§ Work instructions: With the string "three" as the filter, copy each matching line from the records.

§ Material provided:
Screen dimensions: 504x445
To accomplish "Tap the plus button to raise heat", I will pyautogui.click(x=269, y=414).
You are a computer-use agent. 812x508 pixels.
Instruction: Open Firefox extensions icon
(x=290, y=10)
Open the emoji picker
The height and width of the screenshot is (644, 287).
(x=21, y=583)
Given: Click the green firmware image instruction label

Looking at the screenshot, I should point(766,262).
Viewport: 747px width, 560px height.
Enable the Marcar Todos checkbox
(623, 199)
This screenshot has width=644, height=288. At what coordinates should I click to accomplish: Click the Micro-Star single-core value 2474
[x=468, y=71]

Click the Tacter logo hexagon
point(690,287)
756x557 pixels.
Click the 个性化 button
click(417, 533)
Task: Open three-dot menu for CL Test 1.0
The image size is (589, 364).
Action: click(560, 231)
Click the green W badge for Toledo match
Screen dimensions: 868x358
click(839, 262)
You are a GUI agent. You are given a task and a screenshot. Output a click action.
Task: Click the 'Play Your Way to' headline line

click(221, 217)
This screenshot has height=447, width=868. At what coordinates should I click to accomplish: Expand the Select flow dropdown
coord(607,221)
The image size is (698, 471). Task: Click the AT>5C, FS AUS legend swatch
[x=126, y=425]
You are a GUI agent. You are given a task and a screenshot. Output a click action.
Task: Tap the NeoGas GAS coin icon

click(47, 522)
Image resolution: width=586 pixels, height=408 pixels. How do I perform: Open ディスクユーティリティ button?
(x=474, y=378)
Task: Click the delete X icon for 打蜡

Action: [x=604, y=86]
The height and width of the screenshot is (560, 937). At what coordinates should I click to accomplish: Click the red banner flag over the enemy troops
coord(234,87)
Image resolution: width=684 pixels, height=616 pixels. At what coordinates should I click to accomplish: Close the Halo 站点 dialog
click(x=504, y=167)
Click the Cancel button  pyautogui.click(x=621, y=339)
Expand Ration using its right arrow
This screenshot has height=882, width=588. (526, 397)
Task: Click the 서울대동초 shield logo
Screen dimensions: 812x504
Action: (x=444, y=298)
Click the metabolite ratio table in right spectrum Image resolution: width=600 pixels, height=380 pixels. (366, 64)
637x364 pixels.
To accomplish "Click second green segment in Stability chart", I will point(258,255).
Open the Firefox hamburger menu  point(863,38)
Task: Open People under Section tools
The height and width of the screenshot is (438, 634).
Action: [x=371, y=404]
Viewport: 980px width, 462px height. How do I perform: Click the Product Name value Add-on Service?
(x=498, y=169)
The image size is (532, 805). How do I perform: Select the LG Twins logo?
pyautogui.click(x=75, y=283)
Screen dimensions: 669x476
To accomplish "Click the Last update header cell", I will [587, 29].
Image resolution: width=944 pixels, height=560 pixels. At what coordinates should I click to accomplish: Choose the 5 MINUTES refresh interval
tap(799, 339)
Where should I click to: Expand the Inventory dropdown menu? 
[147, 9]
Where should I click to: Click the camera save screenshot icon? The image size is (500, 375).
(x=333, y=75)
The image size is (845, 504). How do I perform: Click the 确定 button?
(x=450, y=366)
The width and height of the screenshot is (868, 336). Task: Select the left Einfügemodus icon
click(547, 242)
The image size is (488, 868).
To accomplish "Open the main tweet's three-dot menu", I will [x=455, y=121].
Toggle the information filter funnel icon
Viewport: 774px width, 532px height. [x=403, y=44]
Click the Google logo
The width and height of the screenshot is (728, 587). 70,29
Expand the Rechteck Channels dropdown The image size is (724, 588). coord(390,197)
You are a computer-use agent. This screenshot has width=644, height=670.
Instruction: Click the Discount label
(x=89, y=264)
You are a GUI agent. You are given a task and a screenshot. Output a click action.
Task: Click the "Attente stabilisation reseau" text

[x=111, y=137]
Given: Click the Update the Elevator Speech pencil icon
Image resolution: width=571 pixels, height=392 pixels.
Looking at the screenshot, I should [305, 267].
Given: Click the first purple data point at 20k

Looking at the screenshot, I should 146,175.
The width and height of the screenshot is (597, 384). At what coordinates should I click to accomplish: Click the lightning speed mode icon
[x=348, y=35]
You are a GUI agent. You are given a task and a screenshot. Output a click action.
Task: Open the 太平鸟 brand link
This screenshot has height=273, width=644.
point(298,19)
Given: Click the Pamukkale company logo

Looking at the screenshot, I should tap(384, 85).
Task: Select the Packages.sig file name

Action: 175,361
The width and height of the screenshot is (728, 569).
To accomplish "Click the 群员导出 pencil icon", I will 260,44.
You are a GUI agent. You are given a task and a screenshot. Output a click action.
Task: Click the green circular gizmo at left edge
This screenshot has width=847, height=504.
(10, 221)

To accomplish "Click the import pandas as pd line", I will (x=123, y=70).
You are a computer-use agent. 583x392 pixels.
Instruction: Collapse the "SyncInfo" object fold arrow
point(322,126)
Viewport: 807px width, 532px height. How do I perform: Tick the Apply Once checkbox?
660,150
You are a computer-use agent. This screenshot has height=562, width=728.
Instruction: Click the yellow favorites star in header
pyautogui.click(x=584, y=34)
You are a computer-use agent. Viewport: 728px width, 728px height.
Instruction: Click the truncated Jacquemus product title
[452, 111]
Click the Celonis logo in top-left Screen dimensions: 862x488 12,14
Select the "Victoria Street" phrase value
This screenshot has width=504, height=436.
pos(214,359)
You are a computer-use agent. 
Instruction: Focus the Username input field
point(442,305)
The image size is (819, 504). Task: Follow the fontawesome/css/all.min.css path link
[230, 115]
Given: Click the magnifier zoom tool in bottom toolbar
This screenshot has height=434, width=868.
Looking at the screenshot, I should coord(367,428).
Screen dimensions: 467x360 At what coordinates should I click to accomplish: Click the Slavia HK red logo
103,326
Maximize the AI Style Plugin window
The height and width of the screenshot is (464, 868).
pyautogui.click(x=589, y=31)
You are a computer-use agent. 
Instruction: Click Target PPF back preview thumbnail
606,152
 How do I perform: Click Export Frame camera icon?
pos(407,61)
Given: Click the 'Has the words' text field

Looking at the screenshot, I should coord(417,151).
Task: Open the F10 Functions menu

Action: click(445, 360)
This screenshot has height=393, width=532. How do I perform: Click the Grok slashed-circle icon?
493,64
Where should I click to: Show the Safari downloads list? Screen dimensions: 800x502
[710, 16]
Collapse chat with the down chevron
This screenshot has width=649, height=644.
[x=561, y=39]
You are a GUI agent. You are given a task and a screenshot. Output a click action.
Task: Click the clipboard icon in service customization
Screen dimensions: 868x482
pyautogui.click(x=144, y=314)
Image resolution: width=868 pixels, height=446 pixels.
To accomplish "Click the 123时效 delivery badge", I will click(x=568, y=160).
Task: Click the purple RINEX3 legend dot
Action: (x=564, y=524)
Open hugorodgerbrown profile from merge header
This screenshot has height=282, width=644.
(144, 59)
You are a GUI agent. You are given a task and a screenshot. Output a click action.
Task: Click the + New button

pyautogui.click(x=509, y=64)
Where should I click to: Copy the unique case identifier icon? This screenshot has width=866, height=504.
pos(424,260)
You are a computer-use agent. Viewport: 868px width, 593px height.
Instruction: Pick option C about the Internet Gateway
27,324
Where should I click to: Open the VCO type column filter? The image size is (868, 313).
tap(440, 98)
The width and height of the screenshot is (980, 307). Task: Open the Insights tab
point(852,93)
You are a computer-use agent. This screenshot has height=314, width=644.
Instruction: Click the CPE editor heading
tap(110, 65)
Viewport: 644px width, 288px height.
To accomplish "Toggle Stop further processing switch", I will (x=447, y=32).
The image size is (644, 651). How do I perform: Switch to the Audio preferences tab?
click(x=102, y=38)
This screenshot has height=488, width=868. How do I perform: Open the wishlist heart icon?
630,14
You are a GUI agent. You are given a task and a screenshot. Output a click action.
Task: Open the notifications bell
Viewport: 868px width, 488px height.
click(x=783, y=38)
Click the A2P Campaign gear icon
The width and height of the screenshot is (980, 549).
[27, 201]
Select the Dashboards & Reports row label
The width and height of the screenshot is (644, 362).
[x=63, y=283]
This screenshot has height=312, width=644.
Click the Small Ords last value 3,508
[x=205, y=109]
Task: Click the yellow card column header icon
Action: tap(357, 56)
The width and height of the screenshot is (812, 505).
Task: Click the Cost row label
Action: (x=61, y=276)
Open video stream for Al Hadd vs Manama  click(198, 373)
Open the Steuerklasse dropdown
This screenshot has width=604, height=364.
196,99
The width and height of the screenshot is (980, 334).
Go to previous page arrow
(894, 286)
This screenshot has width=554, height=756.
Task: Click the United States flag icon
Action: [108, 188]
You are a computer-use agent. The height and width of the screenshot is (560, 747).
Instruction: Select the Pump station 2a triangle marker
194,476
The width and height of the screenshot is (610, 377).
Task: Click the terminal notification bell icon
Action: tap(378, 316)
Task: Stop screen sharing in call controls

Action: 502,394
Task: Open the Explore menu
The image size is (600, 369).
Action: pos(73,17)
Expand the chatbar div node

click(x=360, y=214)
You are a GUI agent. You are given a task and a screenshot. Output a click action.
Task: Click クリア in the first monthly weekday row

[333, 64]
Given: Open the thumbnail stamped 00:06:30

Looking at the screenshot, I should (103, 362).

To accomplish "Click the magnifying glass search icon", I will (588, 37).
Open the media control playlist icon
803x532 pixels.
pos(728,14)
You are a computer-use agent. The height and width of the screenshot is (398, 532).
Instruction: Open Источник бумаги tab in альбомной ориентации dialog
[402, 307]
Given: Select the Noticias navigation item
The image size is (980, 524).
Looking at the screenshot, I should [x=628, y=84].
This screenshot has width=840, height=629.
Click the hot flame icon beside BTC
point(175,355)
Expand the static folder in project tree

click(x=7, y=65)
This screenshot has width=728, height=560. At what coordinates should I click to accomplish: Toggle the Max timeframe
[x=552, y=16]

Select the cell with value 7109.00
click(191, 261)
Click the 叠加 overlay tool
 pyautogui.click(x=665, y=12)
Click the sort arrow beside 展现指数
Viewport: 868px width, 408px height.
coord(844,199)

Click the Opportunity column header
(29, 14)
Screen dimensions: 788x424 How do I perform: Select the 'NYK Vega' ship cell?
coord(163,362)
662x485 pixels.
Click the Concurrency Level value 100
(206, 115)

§ Written response:
Task: Open three-dot menu for CL Test 1.0
To accomplish "Open the main tweet's three-dot menu", I will [x=455, y=121].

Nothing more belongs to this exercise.